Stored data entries
==============================

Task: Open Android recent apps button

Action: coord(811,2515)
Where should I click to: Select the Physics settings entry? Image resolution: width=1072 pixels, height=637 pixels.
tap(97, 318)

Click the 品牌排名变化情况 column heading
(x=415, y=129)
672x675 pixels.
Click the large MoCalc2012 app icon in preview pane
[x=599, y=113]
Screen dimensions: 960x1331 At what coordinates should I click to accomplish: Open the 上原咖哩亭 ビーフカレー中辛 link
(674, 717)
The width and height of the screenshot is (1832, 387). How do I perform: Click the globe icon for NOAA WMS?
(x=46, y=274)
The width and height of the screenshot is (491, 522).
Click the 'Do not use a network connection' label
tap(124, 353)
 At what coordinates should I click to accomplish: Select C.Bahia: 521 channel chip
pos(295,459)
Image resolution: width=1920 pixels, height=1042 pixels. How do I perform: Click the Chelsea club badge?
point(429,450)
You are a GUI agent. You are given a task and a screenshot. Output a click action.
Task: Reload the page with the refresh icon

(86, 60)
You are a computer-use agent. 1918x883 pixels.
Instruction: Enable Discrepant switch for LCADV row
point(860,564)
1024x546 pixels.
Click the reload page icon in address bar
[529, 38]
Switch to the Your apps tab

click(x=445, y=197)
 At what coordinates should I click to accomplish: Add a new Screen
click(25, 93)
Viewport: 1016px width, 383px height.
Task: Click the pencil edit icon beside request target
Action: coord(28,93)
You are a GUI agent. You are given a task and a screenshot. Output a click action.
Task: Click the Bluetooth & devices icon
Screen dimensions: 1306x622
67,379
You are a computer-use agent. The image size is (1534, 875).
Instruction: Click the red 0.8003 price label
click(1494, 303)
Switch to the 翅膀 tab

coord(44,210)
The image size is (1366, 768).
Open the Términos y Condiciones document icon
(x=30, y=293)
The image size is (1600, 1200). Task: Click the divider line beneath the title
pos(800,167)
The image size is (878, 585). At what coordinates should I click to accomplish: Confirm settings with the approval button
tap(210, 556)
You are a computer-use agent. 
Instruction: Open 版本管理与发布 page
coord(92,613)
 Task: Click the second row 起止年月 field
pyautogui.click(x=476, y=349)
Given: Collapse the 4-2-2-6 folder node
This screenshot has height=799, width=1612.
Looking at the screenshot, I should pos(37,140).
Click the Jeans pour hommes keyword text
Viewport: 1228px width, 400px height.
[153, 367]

==============================

▶ **EXERCISE BRIEF**
Find the string "agent" in the entries above. Copy each line where it occurs.

▶ **SOLUTION**
You are a GUI agent. You are given a task and a screenshot. Output a click action.
You are a computer-use agent. 1918x883 pixels.
You are a GUI agent. You are given a task and a screenshot. Output a click action.
You are a computer-use agent. The image size is (1534, 875).
You are a computer-use agent. 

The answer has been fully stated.